Recent studies have shown that the superiority of OLT as a treatment option for patients with HCC and cirrhosis is significant only if the waiting period for a suitable donor liver is short.4,22 In an intention-to-treat analysis for early HCC, Llovet et al. found that if the waiting period is more than 6 months, the outcome was significantly worse than that of resection for the best candidates.4 This is due to almost 25% of the patients becoming ineligible due to progression of their disease during the waiting period. The situation is even more serious in the rest of Europe and the USA, with their longer waiting period and higher dropout rate.23,24
Today ALDLT has been shown to be a feasible alternative to cadaveric OLT.25–27 In the West it has been estimated that ALDLT could ultimately benefit 20% of candidates.28 In Asia, almost all liver transplants are being performed with a graft from a living donor.26,27 Prior to the development and widespread clinical application of ALDLT in Asia, very few patients with HCC and decompensating cirrhosis benefited from OLT. Today, notwithstanding ethical and logistical concerns, an increasing number of ALDLT are being performed for this group of patients. It is likely that the criteria for performing transplants in patients with HCC will be more liberal, with aggressive adjuvant antitumor treatment and even salvage transplantation for failed resection.

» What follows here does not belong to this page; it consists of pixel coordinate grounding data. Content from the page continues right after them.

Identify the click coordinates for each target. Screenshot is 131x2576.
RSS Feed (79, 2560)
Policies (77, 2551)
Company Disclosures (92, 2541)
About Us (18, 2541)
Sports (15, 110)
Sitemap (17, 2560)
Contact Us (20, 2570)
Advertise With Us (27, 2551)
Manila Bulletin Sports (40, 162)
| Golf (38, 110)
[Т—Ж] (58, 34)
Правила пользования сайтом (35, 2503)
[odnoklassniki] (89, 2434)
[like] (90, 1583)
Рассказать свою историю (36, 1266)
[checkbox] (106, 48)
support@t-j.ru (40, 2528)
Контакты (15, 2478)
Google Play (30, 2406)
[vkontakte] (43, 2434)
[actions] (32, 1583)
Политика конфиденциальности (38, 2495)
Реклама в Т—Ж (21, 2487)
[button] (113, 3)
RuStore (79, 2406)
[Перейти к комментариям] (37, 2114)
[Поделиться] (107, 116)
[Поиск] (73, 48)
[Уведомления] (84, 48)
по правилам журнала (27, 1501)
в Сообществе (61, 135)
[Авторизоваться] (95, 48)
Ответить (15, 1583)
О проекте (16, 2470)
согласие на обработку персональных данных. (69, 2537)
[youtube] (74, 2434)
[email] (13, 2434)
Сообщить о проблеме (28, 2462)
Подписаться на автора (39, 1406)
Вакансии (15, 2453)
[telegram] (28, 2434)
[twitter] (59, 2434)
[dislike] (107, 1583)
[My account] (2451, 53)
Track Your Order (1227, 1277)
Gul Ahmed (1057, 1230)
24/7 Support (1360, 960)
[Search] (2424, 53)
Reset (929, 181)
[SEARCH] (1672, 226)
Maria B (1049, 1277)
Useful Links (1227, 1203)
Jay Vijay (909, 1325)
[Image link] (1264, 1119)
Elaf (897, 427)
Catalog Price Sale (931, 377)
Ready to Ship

In carefully selected patients with HCC, good survival results can be obtained following both surgical resection and transplantation. With the rapid deployment of ALDLT, particularly in Asia, an increasing number of such patients are undergoing transplantation. Combined with aggressive adjuvant antitumor treatment, it is likely that the criteria for transplantation will be liberalized. Currently, the prognosis and choice of treatment are largely based on the crude parameters of tumor burden (number and size of tumor) and the presence of vascular invasion. If these parameters could be combined with molecular profiling and genetic analyses of HCC to determine the biologic behavior of the tumor, perhaps the choice of treatment would be better defined with more consistent results.